A significant aspect of snow removal operations is declaration of a snow emergency, which Collingwood announces in coordination with the mayor. And the part the public likely is most aware of -- or in some cases unaware -- is the extended ban on parking so that streets can be cleared.
"We did have to have cars towed," Collingwood said, adding that towing is not always necessary in a storm, depending on the circumstances, and the process "gets smoother and smoother with each storm."
According to Pittsfield Police Capt. John Mullin, 12 vehicles were towed during the storm. The costs for the owners, set by the state Department of Public Utilities, are $90 for the tow, $35 per day for storage, plus a $5.94 fuel surcharge, he said.
During storms, the city will hire a police officer to work with crews in areas where vehicles are inhibiting the plowing effort, Collingwood said. He said the focus is on narrow streets or sections where plowing is difficult. That’s where the tow trucks are most likely to be seen.
The commissioner said he hopes to use the city’s Code Red messaging system during the next storm to notify residents of a snow emergency and parking restrictions, and also to target certain areas of the city where the problem is most acute.
Collingwood said the planning for storms by highway Superintendent Peter Bruno and three highway managers includes training new department workers in plowing or related tasks and training employees from other departments who might be called in during a storm emergency.
Bruno can bring in workers from the water, parks, maintenance, wastewater treatment or other departments, and they might plow or perform support tasks, such as dispatching.
There were 28 private plow contractors for this storm, Collingwood said, and the city is hoping to add two more for future storms.
In addition, city workers operate six large plow trucks and smaller vehicles and have a couple of older vehicles as back-up. Crews work a 12-hour shift, he said, and the operation continues around the clock until the cleanup is completed.

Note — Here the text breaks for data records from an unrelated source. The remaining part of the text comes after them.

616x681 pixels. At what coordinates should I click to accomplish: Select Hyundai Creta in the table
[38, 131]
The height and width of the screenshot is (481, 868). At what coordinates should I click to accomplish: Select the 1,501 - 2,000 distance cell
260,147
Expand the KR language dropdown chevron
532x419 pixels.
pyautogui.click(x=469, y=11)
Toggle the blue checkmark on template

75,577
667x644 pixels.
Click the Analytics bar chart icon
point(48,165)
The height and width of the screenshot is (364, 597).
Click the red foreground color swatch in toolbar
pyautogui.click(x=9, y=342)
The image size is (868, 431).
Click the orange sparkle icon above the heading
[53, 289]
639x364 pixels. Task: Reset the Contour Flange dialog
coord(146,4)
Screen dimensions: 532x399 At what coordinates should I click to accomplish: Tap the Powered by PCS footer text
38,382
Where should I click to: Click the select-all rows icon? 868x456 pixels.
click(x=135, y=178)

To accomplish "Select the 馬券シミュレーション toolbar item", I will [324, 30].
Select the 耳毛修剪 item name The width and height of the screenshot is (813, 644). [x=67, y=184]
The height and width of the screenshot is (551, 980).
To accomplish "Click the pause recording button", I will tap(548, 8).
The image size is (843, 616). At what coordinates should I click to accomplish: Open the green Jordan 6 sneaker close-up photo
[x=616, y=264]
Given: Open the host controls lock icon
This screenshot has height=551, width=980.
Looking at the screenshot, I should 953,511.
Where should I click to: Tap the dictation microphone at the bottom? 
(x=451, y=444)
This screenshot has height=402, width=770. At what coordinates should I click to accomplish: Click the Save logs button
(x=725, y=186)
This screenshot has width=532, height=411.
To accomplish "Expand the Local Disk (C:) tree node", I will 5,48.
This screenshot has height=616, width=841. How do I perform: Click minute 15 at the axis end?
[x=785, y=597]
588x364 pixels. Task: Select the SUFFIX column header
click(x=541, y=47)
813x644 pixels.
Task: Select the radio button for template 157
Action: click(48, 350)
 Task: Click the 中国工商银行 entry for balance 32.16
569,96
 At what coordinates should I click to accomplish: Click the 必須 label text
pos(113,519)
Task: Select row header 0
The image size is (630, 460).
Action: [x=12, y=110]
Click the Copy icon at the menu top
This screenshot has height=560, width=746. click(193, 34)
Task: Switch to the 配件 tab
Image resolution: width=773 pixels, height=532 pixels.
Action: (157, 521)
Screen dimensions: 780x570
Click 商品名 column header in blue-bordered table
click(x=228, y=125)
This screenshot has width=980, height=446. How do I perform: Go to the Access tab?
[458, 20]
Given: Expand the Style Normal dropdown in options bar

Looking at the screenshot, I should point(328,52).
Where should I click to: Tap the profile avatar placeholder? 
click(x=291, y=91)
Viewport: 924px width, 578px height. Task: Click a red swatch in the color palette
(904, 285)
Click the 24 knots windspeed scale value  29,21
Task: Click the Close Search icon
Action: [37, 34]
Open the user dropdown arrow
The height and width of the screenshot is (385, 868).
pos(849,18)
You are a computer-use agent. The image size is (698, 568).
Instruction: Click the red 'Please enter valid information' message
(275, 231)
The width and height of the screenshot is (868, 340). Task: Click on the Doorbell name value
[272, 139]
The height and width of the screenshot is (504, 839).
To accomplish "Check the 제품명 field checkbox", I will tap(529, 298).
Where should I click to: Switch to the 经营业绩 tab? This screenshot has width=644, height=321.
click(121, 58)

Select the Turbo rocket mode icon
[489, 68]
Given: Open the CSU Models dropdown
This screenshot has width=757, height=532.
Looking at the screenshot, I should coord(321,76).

One reason for the significant average cost per storm, he said, is the need to pay workers overtime -- including even higher pay during a holiday -- and the cost of materials like salt and sand and equipment replacement and repairs.
"Plowing is just very tough on equipment," Collingwood said.
The highway managers, Bruno and Collingwood keep track of progress on city streets through monitoring by the managers and through GPS devices in trucks that pinpoint current location and show where a plow has been.
There are many problems that can arise, Collingwood said, such as a new city plow driver or contractor who doesn’t realize a street continues in a certain direction or where a private street begins.
"Usually, problems come down to the driver hasn’t been there before," he said. "But we hear about it because we get the calls."